Ces photos ne sont pas légendées. Les lieux sont indiqués pour qui sait les chercher à la page des remerciements. Et donc ? Et alors ? Cette piscine pourrait exister partout. A quoi sert de lire ces mots : « Jamaica, The West indies », à se lancer sur quelle piste ? Est-ce retrouver l’endroit où s’est déroulée la séance ? Savoir si vous étiez à l’hôtel, chez des amis, chez un mécène ? Deviner ce que vous avez fait là-bas, l’un avec l’autre ou l’un sans l’autre ?
Au moment où la question se pose, la réponse arrive d’elle-même. Une mention jusque là invisible apparaît sur la page, celle d’une riche héritière, d’un photographe célèbre qui vous ont hébergés. L’eau se trouble – mais non, c’est le regard – pas du tout, c’est l’esprit. L’esprit ou l’estomac. Ces deux mots, héritière, célèbre parasitent l’ensemble. Que vont devenir ces descriptions ? Matière à mondanité ?
L’eau grise continue d’être grise. La Jamaïque ? Hors de portée.
Reprenons. J’aimerais penser qu’il t’a photographié sans te le dire ou presque, t’a laissée flotter à ton rythme.
De la dérive et du contrôle, il devrait être un peu question.

J’avais déjà revu quelques unes de ces photos vieilles de plus de trente ans : les plus connues, sans doute, puisqu’elles circulent sur Internet. Je ne sais pas pourquoi j’ai pensé qu’il fallait quand même acheter le livre, que je n’allais pas écrire sans. Pour déplacer l’objet d’un pays à un autre, qu’il survole l’océan avant d’arriver jusqu’ici ? Peut-être. Il devait me falloir un acte (ou son succédanée, la commande en trois clics) qui trente ans plus tôt relevait de l’extraordinaire. A l’époque, enfant ou adolescent, dire : mon père, mon oncle me l’a rapporté des États-Unis avait un poids certain.
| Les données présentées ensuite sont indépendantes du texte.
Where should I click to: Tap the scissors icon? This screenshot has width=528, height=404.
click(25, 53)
(on disait rarement ma mère)
Est-ce que ce n’est plus le cas ? Cet exotisme-là, cette tension électrique qui court du ventre au palais au moment de prononcer la phrase, bouche sèche, cœur accéléré comme pour signaler l’aveu sont-ils morts, définitivement ? Et c’était quoi, au juste, de préciser la provenance du cadeau, de l’objet reçu ? Une manière de se distinguer, seulement ?
J’ai sorti le livre du sac, ai regardé la couverture. Ton nom plus gros que celui du photographe. Trois fois plus. Je ne m’en rends compte que maintenant.